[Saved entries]

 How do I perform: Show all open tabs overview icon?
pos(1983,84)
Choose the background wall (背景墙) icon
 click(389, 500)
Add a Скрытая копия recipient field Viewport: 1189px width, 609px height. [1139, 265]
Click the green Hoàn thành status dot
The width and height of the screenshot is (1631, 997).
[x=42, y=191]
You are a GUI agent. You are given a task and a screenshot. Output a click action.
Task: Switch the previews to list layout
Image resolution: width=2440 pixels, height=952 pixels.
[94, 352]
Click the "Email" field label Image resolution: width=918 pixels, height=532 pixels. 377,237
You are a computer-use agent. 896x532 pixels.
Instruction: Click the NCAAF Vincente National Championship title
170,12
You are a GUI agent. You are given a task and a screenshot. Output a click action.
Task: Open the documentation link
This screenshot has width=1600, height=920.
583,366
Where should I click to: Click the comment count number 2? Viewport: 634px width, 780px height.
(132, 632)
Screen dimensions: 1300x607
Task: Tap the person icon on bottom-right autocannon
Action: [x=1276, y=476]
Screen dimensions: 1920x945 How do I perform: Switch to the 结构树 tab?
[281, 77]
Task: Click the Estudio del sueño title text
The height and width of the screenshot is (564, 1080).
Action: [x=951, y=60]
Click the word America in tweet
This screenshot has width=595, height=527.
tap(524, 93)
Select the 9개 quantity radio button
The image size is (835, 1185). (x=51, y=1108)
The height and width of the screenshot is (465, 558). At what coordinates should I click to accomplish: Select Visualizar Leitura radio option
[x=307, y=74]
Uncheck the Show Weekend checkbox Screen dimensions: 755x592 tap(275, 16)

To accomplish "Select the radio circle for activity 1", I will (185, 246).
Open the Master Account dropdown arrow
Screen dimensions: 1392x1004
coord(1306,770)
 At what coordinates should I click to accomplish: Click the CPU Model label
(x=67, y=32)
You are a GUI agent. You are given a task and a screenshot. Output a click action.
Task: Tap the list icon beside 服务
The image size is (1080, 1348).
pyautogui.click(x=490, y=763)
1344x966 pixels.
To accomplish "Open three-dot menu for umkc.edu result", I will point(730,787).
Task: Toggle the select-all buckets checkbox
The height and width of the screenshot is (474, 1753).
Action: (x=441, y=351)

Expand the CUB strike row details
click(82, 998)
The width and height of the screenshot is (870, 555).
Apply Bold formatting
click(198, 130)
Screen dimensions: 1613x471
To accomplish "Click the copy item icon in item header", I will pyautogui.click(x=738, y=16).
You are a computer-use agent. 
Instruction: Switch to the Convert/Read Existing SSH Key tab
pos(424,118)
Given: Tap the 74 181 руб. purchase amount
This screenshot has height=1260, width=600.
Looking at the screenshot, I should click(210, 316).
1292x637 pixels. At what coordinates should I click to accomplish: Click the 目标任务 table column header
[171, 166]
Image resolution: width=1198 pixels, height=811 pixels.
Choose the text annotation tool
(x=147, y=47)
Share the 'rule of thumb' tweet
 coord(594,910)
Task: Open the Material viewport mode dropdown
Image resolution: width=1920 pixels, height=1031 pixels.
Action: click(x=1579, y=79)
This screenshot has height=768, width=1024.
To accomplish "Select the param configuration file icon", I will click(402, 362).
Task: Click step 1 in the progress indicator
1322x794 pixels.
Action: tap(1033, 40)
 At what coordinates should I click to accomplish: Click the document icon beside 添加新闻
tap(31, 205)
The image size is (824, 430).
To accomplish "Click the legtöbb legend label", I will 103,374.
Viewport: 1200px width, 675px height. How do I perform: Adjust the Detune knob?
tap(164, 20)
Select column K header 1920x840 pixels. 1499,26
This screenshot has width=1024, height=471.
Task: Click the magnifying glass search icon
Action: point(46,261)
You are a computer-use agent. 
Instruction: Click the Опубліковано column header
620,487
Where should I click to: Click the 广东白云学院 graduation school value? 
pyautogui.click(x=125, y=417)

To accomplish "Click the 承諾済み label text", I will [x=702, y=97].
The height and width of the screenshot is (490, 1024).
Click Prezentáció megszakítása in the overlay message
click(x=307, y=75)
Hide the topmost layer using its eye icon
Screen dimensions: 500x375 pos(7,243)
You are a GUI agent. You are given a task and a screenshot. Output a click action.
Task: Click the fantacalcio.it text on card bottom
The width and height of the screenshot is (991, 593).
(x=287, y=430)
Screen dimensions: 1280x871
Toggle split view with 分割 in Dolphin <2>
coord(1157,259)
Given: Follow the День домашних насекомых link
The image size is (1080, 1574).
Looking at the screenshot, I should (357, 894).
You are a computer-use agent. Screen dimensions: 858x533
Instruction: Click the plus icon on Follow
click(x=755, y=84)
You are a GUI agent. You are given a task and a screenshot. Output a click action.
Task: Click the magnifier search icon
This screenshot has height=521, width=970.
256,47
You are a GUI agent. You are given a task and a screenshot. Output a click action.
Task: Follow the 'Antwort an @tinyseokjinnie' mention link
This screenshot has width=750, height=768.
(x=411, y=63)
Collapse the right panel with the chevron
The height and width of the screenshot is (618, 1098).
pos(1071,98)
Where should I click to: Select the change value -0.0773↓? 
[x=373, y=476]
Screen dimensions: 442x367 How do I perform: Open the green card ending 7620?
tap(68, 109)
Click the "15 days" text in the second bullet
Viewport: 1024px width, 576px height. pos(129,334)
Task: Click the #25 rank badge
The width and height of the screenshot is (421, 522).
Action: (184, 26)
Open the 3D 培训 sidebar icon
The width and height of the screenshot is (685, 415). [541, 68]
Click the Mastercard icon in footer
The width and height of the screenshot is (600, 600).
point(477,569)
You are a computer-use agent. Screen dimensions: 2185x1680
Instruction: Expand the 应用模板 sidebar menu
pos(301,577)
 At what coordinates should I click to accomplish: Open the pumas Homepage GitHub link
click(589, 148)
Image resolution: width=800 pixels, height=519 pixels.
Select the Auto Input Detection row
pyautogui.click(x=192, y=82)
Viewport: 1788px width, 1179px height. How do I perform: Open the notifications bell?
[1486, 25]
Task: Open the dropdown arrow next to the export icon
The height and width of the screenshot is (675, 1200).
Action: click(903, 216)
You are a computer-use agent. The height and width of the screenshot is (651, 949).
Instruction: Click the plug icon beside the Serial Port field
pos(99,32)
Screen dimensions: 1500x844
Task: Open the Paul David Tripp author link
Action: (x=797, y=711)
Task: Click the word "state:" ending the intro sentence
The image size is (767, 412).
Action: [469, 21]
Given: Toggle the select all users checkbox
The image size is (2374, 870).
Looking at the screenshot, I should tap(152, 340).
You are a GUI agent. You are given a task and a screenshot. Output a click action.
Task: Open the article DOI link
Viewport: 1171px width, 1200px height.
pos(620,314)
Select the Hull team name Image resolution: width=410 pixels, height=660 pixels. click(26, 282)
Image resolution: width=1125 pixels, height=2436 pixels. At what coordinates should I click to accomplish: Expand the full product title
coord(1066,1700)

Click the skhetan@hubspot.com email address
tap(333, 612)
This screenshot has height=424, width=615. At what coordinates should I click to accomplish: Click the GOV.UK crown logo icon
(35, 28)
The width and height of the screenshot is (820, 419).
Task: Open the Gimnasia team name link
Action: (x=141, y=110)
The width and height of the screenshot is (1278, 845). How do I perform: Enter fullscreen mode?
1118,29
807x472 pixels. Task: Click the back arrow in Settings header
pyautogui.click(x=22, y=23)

**TASK**
Could you type out every entry again exactly as it stands?

**EXERCISE SOLUTION**
 How do I perform: Show all open tabs overview icon?
pos(1983,84)
Choose the background wall (背景墙) icon
 click(389, 500)
Add a Скрытая копия recipient field Viewport: 1189px width, 609px height. [1139, 265]
Click the green Hoàn thành status dot
The width and height of the screenshot is (1631, 997).
[x=42, y=191]
You are a GUI agent. You are given a task and a screenshot. Output a click action.
Task: Switch the previews to list layout
Image resolution: width=2440 pixels, height=952 pixels.
[94, 352]
Click the "Email" field label Image resolution: width=918 pixels, height=532 pixels. 377,237
You are a computer-use agent. 896x532 pixels.
Instruction: Click the NCAAF Vincente National Championship title
170,12
You are a GUI agent. You are given a task and a screenshot. Output a click action.
Task: Open the documentation link
This screenshot has width=1600, height=920.
583,366
Where should I click to: Click the comment count number 2? Viewport: 634px width, 780px height.
(132, 632)
Screen dimensions: 1300x607
Task: Tap the person icon on bottom-right autocannon
Action: [x=1276, y=476]
Screen dimensions: 1920x945 How do I perform: Switch to the 结构树 tab?
[281, 77]
Task: Click the Estudio del sueño title text
The height and width of the screenshot is (564, 1080).
Action: [x=951, y=60]
Click the word America in tweet
This screenshot has width=595, height=527.
tap(524, 93)
Select the 9개 quantity radio button
The image size is (835, 1185). (x=51, y=1108)
The height and width of the screenshot is (465, 558). At what coordinates should I click to accomplish: Select Visualizar Leitura radio option
[x=307, y=74]
Uncheck the Show Weekend checkbox Screen dimensions: 755x592 tap(275, 16)

To accomplish "Select the radio circle for activity 1", I will (185, 246).
Open the Master Account dropdown arrow
Screen dimensions: 1392x1004
coord(1306,770)
 At what coordinates should I click to accomplish: Click the CPU Model label
(x=67, y=32)
You are a GUI agent. You are given a task and a screenshot. Output a click action.
Task: Tap the list icon beside 服务
The image size is (1080, 1348).
pyautogui.click(x=490, y=763)
1344x966 pixels.
To accomplish "Open three-dot menu for umkc.edu result", I will point(730,787).
Task: Toggle the select-all buckets checkbox
The height and width of the screenshot is (474, 1753).
Action: (x=441, y=351)

Expand the CUB strike row details
click(82, 998)
The width and height of the screenshot is (870, 555).
Apply Bold formatting
click(198, 130)
Screen dimensions: 1613x471
To accomplish "Click the copy item icon in item header", I will pyautogui.click(x=738, y=16).
You are a computer-use agent. 
Instruction: Switch to the Convert/Read Existing SSH Key tab
pos(424,118)
Given: Tap the 74 181 руб. purchase amount
This screenshot has height=1260, width=600.
Looking at the screenshot, I should click(210, 316).
1292x637 pixels. At what coordinates should I click to accomplish: Click the 目标任务 table column header
[171, 166]
Image resolution: width=1198 pixels, height=811 pixels.
Choose the text annotation tool
(x=147, y=47)
Share the 'rule of thumb' tweet
 coord(594,910)
Task: Open the Material viewport mode dropdown
Image resolution: width=1920 pixels, height=1031 pixels.
Action: click(x=1579, y=79)
This screenshot has height=768, width=1024.
To accomplish "Select the param configuration file icon", I will click(402, 362).
Task: Click step 1 in the progress indicator
1322x794 pixels.
Action: tap(1033, 40)
 At what coordinates should I click to accomplish: Click the document icon beside 添加新闻
tap(31, 205)
The image size is (824, 430).
To accomplish "Click the legtöbb legend label", I will 103,374.
Viewport: 1200px width, 675px height. How do I perform: Adjust the Detune knob?
tap(164, 20)
Select column K header 1920x840 pixels. 1499,26
This screenshot has width=1024, height=471.
Task: Click the magnifying glass search icon
Action: point(46,261)
You are a computer-use agent. 
Instruction: Click the Опубліковано column header
620,487
Where should I click to: Click the 广东白云学院 graduation school value? 
pyautogui.click(x=125, y=417)

To accomplish "Click the 承諾済み label text", I will [x=702, y=97].
The height and width of the screenshot is (490, 1024).
Click Prezentáció megszakítása in the overlay message
click(x=307, y=75)
Hide the topmost layer using its eye icon
Screen dimensions: 500x375 pos(7,243)
You are a GUI agent. You are given a task and a screenshot. Output a click action.
Task: Click the fantacalcio.it text on card bottom
The width and height of the screenshot is (991, 593).
(x=287, y=430)
Screen dimensions: 1280x871
Toggle split view with 分割 in Dolphin <2>
coord(1157,259)
Given: Follow the День домашних насекомых link
The image size is (1080, 1574).
Looking at the screenshot, I should (357, 894).
You are a computer-use agent. Screen dimensions: 858x533
Instruction: Click the plus icon on Follow
click(x=755, y=84)
You are a GUI agent. You are given a task and a screenshot. Output a click action.
Task: Click the magnifier search icon
This screenshot has height=521, width=970.
256,47
You are a GUI agent. You are given a task and a screenshot. Output a click action.
Task: Follow the 'Antwort an @tinyseokjinnie' mention link
This screenshot has width=750, height=768.
(x=411, y=63)
Collapse the right panel with the chevron
The height and width of the screenshot is (618, 1098).
pos(1071,98)
Where should I click to: Select the change value -0.0773↓? 
[x=373, y=476]
Screen dimensions: 442x367 How do I perform: Open the green card ending 7620?
tap(68, 109)
Click the "15 days" text in the second bullet
Viewport: 1024px width, 576px height. pos(129,334)
Task: Click the #25 rank badge
The width and height of the screenshot is (421, 522).
Action: (184, 26)
Open the 3D 培训 sidebar icon
The width and height of the screenshot is (685, 415). [541, 68]
Click the Mastercard icon in footer
The width and height of the screenshot is (600, 600).
point(477,569)
You are a computer-use agent. Screen dimensions: 2185x1680
Instruction: Expand the 应用模板 sidebar menu
pos(301,577)
 At what coordinates should I click to accomplish: Open the pumas Homepage GitHub link
click(589, 148)
Image resolution: width=800 pixels, height=519 pixels.
Select the Auto Input Detection row
pyautogui.click(x=192, y=82)
Viewport: 1788px width, 1179px height. How do I perform: Open the notifications bell?
[1486, 25]
Task: Open the dropdown arrow next to the export icon
The height and width of the screenshot is (675, 1200).
Action: click(903, 216)
You are a computer-use agent. The height and width of the screenshot is (651, 949).
Instruction: Click the plug icon beside the Serial Port field
pos(99,32)
Screen dimensions: 1500x844
Task: Open the Paul David Tripp author link
Action: (x=797, y=711)
Task: Click the word "state:" ending the intro sentence
The image size is (767, 412).
Action: [469, 21]
Given: Toggle the select all users checkbox
The image size is (2374, 870).
Looking at the screenshot, I should tap(152, 340).
You are a GUI agent. You are given a task and a screenshot. Output a click action.
Task: Open the article DOI link
Viewport: 1171px width, 1200px height.
pos(620,314)
Select the Hull team name Image resolution: width=410 pixels, height=660 pixels. click(26, 282)
Image resolution: width=1125 pixels, height=2436 pixels. At what coordinates should I click to accomplish: Expand the full product title
coord(1066,1700)

Click the skhetan@hubspot.com email address
tap(333, 612)
This screenshot has height=424, width=615. At what coordinates should I click to accomplish: Click the GOV.UK crown logo icon
(35, 28)
The width and height of the screenshot is (820, 419).
Task: Open the Gimnasia team name link
Action: (x=141, y=110)
The width and height of the screenshot is (1278, 845). How do I perform: Enter fullscreen mode?
1118,29
807x472 pixels. Task: Click the back arrow in Settings header
pyautogui.click(x=22, y=23)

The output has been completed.